Further, Rabasa argues, terrorist groups in Pakistan have diversified their infrastructure, "and so it is very difficult to disable these groups by a military strike on their facilities. You can always use military means, but the question is whether it would achieve the objective, mainly dismantling the terrorist infrastructure in that country."
Asked about India's use of massive international diplomacy and whether it could form an effective strategy, Rabasa said the point worth keeping in mind is that as far as the US is concerned, Pakistan has become the epicentre of global terrorism.
"Al Qaeda has established itself in the tribal areas of Pakistan and there are also other terrorist groups. Even the United Kingdom has suffered terrorist attacks that had links to Pakistan. Terrorists finding sanctuaries in Pakistan is an international problem and therefore, there is a major international interest in securing Pakistani cooperation in dismantling these terrorist infrastructures."
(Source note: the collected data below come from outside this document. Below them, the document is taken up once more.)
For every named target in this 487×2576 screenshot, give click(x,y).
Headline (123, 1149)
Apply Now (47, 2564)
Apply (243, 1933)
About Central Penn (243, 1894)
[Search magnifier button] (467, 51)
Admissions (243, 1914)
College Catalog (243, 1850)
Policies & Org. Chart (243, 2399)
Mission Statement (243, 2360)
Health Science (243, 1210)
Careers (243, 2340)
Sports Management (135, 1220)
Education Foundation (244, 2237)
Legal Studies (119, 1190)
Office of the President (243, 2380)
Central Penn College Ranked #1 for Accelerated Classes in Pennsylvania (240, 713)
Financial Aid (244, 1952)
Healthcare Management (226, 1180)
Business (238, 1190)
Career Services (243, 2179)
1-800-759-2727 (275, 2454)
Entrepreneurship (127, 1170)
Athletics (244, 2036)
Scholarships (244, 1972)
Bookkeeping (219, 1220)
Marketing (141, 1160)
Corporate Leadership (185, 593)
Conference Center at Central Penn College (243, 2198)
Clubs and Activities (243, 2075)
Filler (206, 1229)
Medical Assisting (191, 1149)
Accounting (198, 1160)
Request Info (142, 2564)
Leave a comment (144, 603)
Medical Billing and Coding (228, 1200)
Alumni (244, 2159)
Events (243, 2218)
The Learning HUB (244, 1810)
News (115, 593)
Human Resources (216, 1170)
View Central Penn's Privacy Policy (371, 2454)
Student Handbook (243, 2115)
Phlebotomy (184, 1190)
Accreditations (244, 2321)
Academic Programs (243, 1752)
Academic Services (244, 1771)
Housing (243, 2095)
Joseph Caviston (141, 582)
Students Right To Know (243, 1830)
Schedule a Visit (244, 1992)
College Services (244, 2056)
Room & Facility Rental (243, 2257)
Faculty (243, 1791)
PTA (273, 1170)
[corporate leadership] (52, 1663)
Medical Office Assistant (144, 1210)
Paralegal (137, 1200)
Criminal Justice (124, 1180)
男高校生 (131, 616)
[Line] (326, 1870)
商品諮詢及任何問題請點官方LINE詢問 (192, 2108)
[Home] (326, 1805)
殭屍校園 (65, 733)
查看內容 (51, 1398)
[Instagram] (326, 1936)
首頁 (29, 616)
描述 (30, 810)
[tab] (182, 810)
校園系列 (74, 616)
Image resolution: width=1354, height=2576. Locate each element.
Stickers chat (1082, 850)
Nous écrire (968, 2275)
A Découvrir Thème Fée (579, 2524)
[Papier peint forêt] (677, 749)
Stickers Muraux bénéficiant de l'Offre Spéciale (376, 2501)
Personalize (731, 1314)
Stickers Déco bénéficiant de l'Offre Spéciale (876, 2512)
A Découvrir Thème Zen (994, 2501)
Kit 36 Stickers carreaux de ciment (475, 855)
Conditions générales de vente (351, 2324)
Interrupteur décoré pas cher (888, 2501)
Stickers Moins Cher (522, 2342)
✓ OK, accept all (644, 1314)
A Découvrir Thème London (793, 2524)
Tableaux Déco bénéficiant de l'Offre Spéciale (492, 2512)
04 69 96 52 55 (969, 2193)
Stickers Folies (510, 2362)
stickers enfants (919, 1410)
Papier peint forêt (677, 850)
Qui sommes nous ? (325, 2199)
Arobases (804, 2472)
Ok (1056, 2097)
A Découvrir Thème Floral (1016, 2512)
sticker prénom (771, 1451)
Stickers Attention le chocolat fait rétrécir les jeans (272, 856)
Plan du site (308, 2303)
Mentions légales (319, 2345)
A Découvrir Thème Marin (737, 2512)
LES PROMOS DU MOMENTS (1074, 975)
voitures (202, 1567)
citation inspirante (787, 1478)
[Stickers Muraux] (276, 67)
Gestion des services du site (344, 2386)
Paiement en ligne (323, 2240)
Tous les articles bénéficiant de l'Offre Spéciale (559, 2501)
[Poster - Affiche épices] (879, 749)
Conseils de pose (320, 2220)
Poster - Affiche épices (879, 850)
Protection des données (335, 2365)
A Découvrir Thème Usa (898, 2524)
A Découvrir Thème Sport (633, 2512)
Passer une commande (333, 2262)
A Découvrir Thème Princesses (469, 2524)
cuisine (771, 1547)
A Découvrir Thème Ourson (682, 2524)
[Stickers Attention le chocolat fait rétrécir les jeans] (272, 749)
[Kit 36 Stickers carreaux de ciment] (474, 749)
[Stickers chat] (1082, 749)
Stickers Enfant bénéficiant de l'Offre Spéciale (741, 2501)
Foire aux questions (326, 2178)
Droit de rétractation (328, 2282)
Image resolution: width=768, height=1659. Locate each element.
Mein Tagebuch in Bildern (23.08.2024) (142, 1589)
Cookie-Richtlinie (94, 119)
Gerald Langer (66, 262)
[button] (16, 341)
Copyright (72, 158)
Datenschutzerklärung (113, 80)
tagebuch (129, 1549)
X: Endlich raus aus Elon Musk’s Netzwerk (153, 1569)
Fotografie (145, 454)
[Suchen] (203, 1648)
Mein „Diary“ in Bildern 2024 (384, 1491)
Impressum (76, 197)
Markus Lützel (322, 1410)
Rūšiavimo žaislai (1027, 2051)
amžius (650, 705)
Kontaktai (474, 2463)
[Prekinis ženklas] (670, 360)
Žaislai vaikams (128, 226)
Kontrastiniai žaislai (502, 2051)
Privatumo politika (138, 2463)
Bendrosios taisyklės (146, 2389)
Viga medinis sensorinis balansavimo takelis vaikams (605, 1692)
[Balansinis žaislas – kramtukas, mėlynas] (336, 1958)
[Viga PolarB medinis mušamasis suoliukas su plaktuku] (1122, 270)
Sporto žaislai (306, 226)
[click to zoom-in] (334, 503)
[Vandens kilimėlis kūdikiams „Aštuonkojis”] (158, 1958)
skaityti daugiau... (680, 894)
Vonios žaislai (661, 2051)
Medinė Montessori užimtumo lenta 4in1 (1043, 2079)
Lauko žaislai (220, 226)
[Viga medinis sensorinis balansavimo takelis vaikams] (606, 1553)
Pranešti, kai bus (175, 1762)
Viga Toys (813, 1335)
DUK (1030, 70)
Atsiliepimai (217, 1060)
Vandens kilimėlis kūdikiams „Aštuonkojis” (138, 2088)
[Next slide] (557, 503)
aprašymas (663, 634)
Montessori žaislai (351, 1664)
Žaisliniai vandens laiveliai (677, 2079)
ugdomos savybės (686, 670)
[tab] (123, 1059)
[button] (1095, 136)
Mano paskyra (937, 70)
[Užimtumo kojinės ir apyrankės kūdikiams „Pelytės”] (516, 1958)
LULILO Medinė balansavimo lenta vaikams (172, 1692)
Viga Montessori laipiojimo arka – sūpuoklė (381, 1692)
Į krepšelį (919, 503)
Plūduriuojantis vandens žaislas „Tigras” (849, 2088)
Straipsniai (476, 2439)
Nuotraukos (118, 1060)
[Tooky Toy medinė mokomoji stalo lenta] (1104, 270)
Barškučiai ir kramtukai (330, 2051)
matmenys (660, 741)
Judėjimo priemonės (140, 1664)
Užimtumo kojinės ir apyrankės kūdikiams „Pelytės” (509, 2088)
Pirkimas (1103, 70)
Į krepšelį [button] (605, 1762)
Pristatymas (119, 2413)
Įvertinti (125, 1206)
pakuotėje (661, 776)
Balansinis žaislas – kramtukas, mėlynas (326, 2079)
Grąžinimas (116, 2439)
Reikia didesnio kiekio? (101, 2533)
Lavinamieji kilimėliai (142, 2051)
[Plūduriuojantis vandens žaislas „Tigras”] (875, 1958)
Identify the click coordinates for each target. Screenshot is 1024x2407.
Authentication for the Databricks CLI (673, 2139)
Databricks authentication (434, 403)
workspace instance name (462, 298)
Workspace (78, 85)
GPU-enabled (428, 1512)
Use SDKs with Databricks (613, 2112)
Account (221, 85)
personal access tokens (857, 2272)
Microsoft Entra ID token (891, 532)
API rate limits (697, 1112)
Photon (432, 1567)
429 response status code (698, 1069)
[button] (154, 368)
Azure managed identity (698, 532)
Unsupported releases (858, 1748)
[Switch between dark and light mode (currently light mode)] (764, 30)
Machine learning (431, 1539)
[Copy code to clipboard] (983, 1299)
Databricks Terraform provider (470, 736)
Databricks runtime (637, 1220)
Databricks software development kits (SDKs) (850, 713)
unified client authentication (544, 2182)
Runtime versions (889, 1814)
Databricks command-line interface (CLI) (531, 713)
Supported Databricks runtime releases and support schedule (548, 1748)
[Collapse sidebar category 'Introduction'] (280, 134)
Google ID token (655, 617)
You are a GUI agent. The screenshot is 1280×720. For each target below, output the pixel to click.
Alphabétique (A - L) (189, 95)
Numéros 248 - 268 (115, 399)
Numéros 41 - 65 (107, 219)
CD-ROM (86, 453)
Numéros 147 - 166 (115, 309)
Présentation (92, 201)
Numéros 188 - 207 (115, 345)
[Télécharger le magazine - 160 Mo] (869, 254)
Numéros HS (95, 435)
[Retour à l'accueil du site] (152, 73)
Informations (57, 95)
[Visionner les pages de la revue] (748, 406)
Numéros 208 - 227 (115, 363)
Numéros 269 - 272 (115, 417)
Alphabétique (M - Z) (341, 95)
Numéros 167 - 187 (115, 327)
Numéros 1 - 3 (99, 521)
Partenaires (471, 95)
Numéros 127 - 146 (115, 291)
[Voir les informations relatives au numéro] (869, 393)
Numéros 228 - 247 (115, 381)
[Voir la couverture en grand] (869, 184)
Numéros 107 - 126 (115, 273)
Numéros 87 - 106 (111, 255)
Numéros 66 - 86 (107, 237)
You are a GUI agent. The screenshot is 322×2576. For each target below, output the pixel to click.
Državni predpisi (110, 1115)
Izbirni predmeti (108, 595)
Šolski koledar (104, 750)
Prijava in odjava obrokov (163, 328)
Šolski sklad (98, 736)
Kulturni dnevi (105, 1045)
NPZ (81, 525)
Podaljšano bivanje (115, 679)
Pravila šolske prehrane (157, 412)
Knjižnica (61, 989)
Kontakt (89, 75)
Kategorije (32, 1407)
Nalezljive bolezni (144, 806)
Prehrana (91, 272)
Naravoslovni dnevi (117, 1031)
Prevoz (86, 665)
Rabasa pointed out that if the US was to succeed in its offensive against the Taliban and Al Qaeda in Afghanistan, it had to start by eliminating terrorist sanctuaries. "The US is constrained by the fact that it relies on Pakistan for logistical support for its operations in Afghanistan. Therefore, to be able to find ways to persuade sectors in Pakistan that tolerate these terrorist groups, the US needs to find ways to review its reliance for logistical support on Pakistan," Rabasa said, arguing that as long as the US was reliant on Pakistan support, it would lack full freedom to move against terrorist infrastructures in the region.
The comprehensive study points the finger directly at the Lashkar-e-Tayiba for the Mumbai attacks, but stops short of arguing that there was some level of complicity by the ISI. "We know that LeT has historically had links with ISI -- in fact, the LeT was established with the support of the ISI," Rabasa pointed out.
"But we do not have enough information to make the judgment as to whether ISI, or elements within the ISI, were involved in the terror attack or had knowledge of this specific operation. The LeT has been allowed to operate very openly in Pakistan, but we do not have enough evidence to suggest that there was complicity between the ISI and LeT."